→ **Task brief**
Omit the pictures and extract only the lines from the line containing "You are a computer-use" to the end of the material, each exactly as written.

→ **Material for the task**
:::

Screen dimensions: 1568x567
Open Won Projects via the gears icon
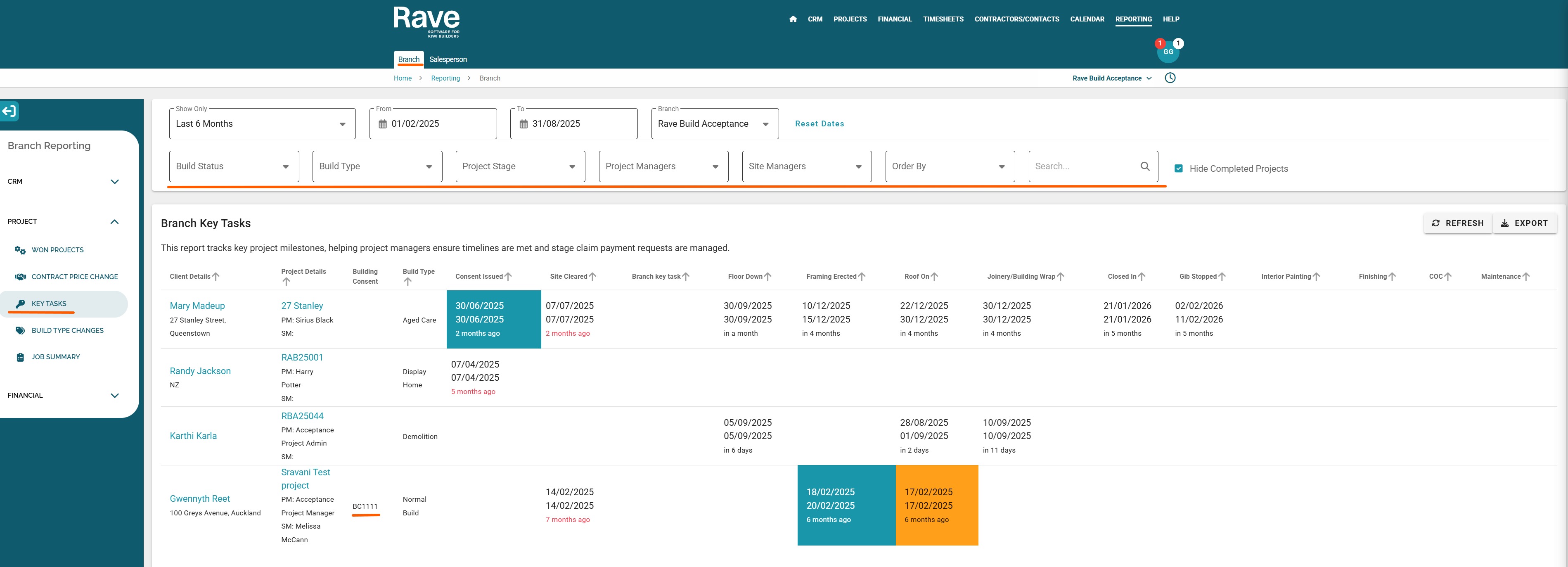(20, 250)
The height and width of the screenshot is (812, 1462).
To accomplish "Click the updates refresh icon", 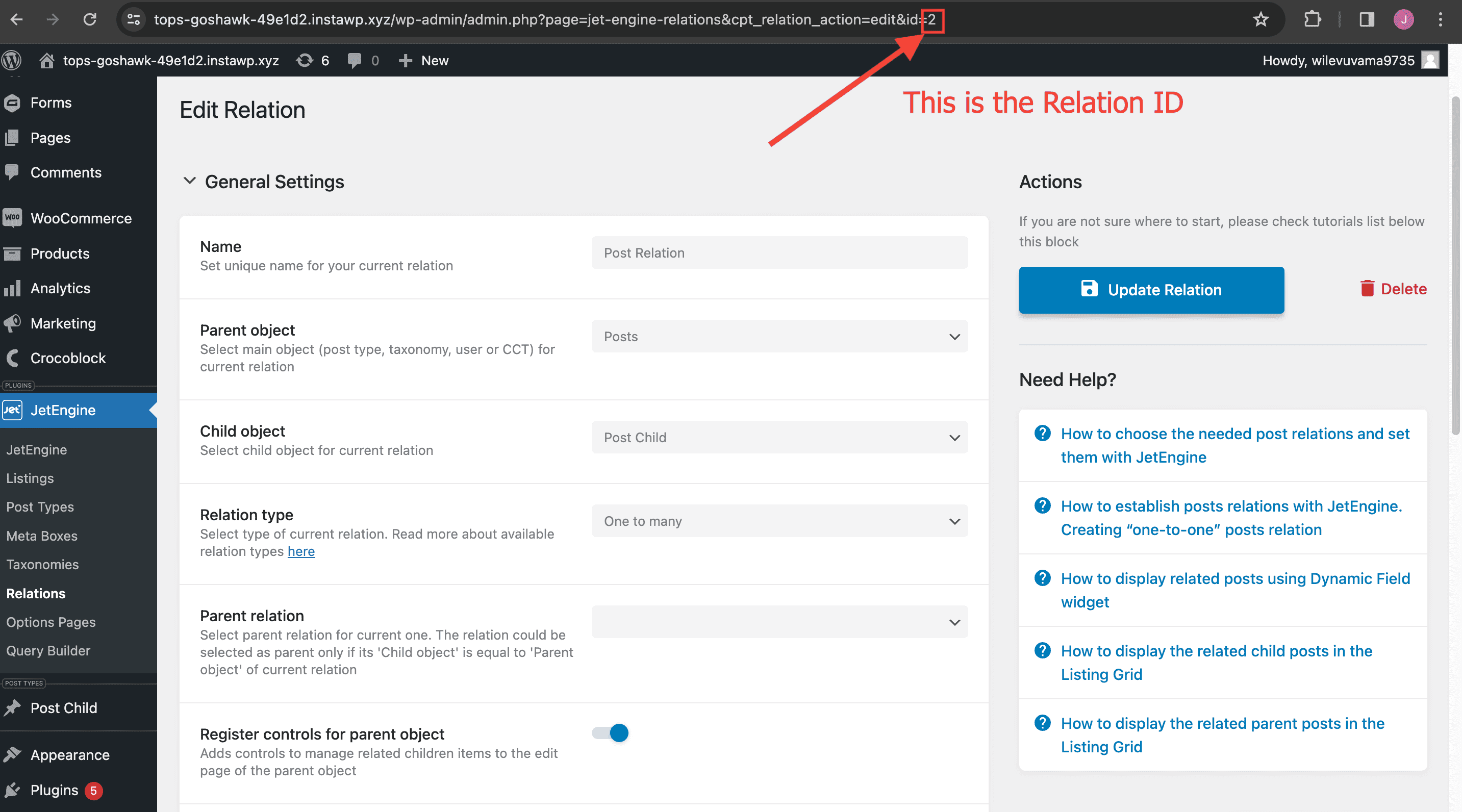I will (x=305, y=60).
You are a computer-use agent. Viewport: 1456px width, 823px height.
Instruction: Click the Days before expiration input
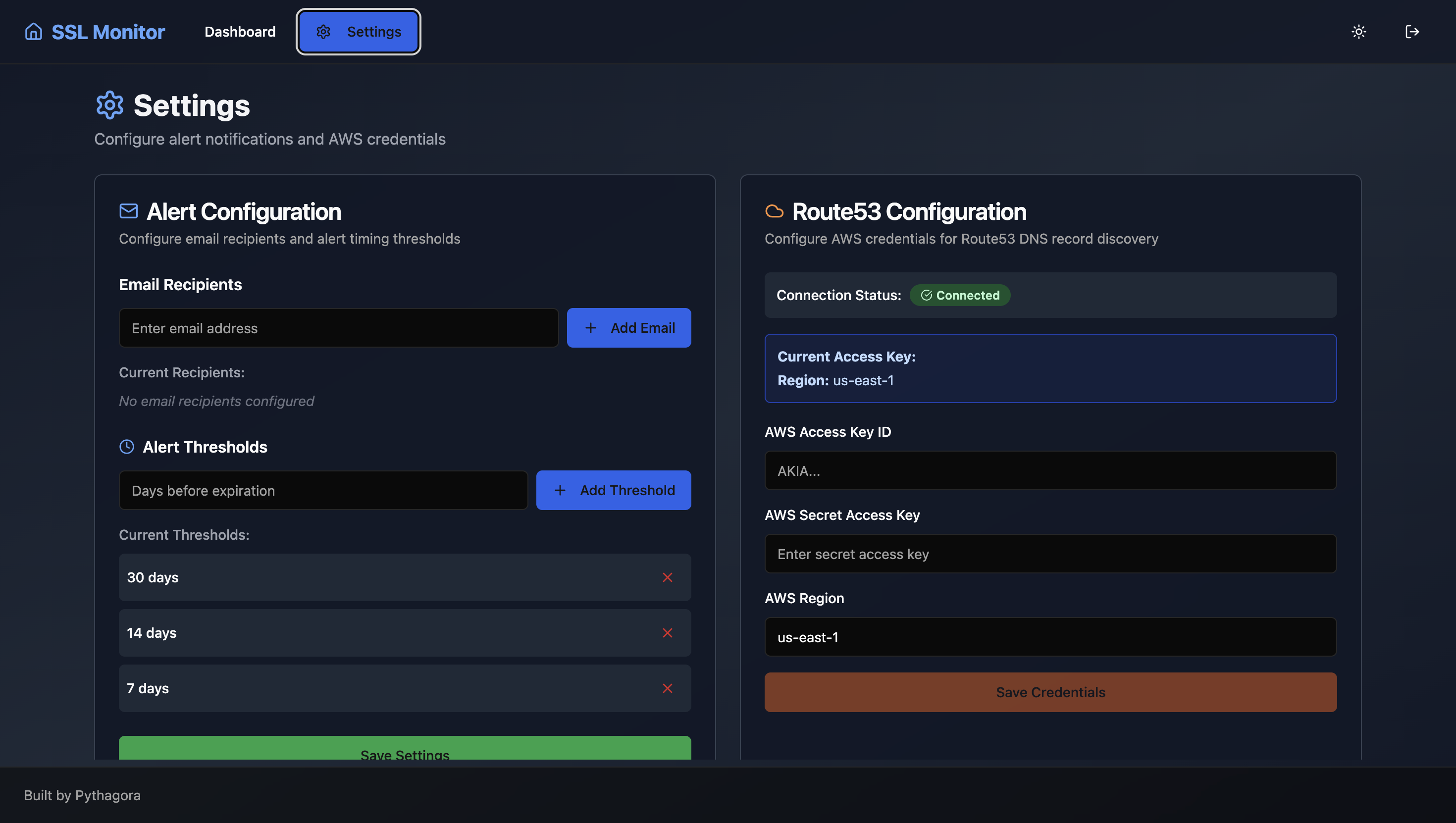coord(323,490)
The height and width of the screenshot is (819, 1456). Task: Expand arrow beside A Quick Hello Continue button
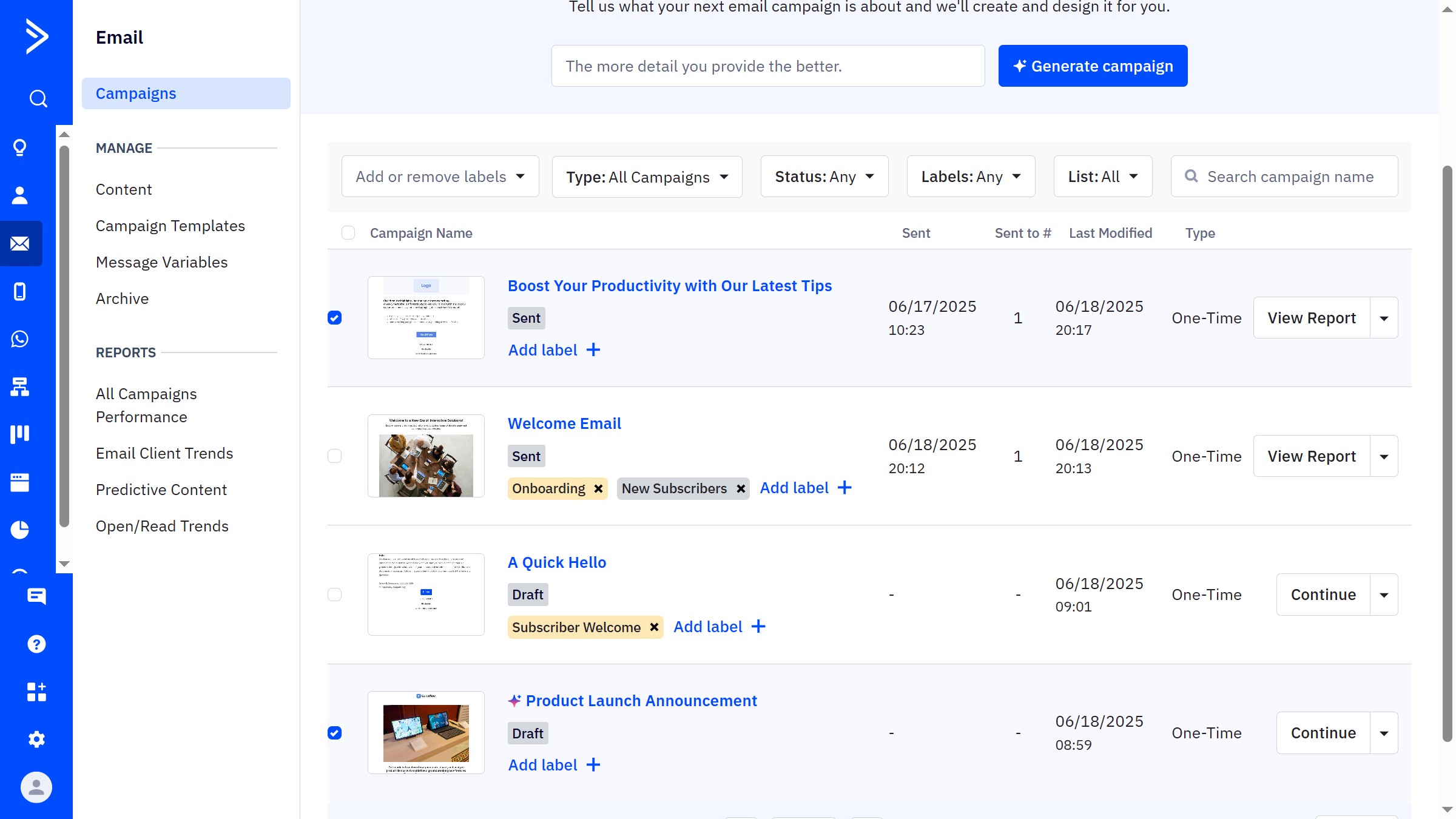pos(1384,595)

:::

→ **Solution below**
You are a computer-use agent. Viewport: 1456px width, 823px height.
Instruction: Click the Days before expiration input
coord(323,490)
The height and width of the screenshot is (819, 1456). Task: Expand arrow beside A Quick Hello Continue button
pos(1384,595)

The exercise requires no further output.